In summary, patients initiating hemodialysis have a high burden of short-acting benzodiazepines, and 23% of these patients were codispensed opioids. Codispensing is associated with a 1.9-fold higher mortality risk. In light of the opioid epidemic, physicians caring for patients undergoing hemodialysis should check their state’s prescription drug monitoring programs to see whether their patient has been dispensed opioids before prescribing a short-acting benzodiazepine. The potential risks associated with short-acting benzodiazepines should always be weighed against their therapeutic benefit, and patients undergoing hemodialysis who are currently undergoing treatment with short-acting benzodiazepines should consider other treatments when clinically appropriate. Furthermore, providers caring for patients undergoing hemodialysis should be given the tools needed to implement a collaborative, team-based approach for deprescribing short-acting benzodiazepines, particularly for patients who are likely to use opioids. In conclusion, high-risk codispensing of short-acting benzodiazepines and opioids should be recognized and reduced by physicians caring for this vulnerable population.
Disclosures
Dr. Segev reports personal fees from Sanofi-Aventis and Novartis outside the submitted work. Dr. Bae, Dr. Chu, Dr. Daubresse, Dr. Lentine, Dr. McAdams-DeMarco, and Dr. Muzaale have nothing to disclose.
Funding
Funding for this study was provided in part by National Institute of Diabetes and Digestive and Kidney Diseases grants R01DK120518 (principal investigator [PI]: Dr. McAdams-DeMarco) and K24DK101828 (PI: Dr. Segev), and National Institute on Aging grant R01AG055781 (PI: Dr. McAdams-DeMarco).
Supplementary Material
Acknowledgments
The data reported here have been supplied by the US Renal Data System.

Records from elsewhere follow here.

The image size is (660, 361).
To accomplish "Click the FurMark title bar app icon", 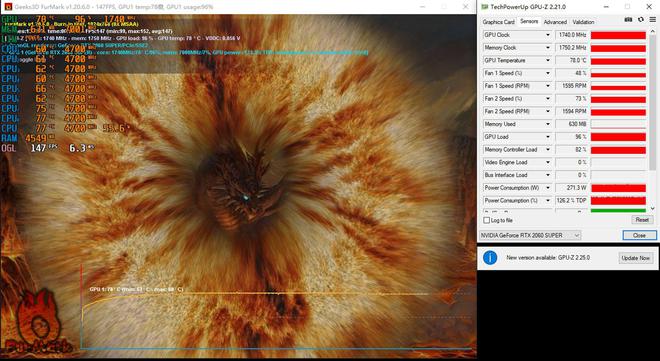I will 8,7.
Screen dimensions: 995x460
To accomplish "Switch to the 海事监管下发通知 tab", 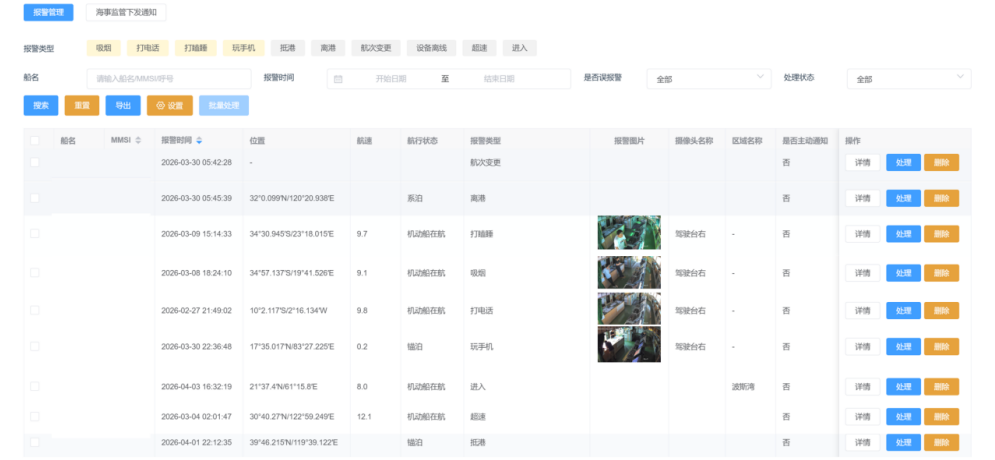I will [126, 13].
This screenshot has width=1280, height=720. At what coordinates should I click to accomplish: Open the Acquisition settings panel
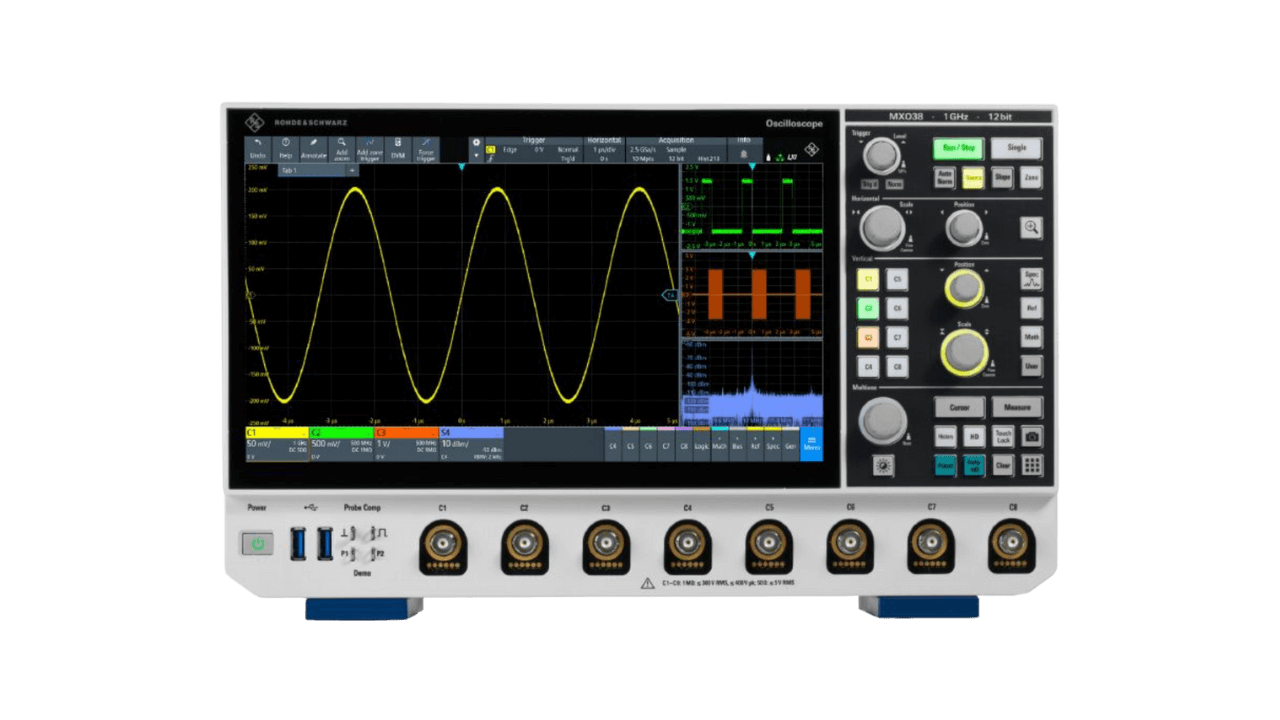click(675, 149)
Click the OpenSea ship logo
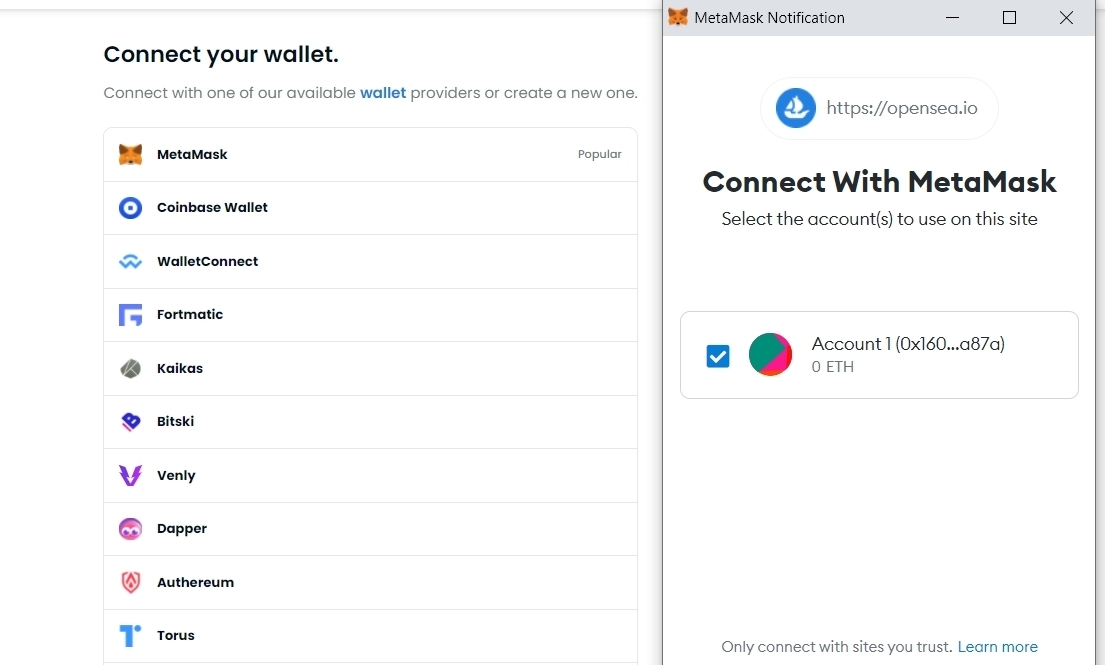Screen dimensions: 1105x665 click(796, 108)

The interpretation and reporting of these data are the responsibility of the author(s) and in no way should be seen as an official policy or interpretation of the US Government. All data can be publicly obtained.

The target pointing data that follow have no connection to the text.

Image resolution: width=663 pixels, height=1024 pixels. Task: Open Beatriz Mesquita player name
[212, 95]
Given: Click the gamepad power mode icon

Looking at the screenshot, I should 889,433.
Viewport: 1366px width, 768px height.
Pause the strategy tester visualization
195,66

Dr. McAdams-DeMarco, Dr. Muzaale, and Dr. Segev designed the study; Dr. Muzaale analyzed the data; Dr. Bae, Dr. Chu, Dr. Daubresse, Dr. Lentine, Dr. McAdams-DeMarco, Dr. Muzaale, and Dr. Segev drafted and revised the manuscript; and Dr. Bae, Dr. Chu, Dr. Daubresse, Dr. Lentine, Dr. McAdams-DeMarco, Dr. Muzaale, and Dr. Segev (1) made substantial contribution to conception and design of the work, to data acquisition, to data analysis, or to data interpretation; (2) drafted or revised the manuscript for important intellectual content; (3) approved the final version of the manuscript; and (4) agree to be personally accountable for the individual’s own contributions and to ensure that questions pertaining to the accuracy or integrity of any portion of the work, even one in which the author was not directly involved, are appropriately investigated and resolved, including with documentation in the literature if appropriate.
Footnotes
Published online ahead of print. Publication date available at www.cjasn.org.
See related Patient Voice, “A Patient’s Perspective on Benzodiazepines, Co-Dispensed Opioids, and Mortality among Patients Initiating Long-Term In-Center Hemodialysis,” on pages 743–744.
Supplemental Material
This article contains the following supplemental material online at http://cjasn.asnjournals.org/lookup/suppl/doi:10.2215/CJN.13341019/-/DCSupplemental.
Supplemental Figure 1. Illustration of time-varying exposure to benzodiazepine or opioid claims for one person.
Supplemental Table 1. List of classes and medications.
Supplemental Table 2. Association between benzodiazepines and mortality in patients initiating hemodialysis (n=69,368) between 2013 and 2014 stratified by age, sex, race, and opioid codispensing.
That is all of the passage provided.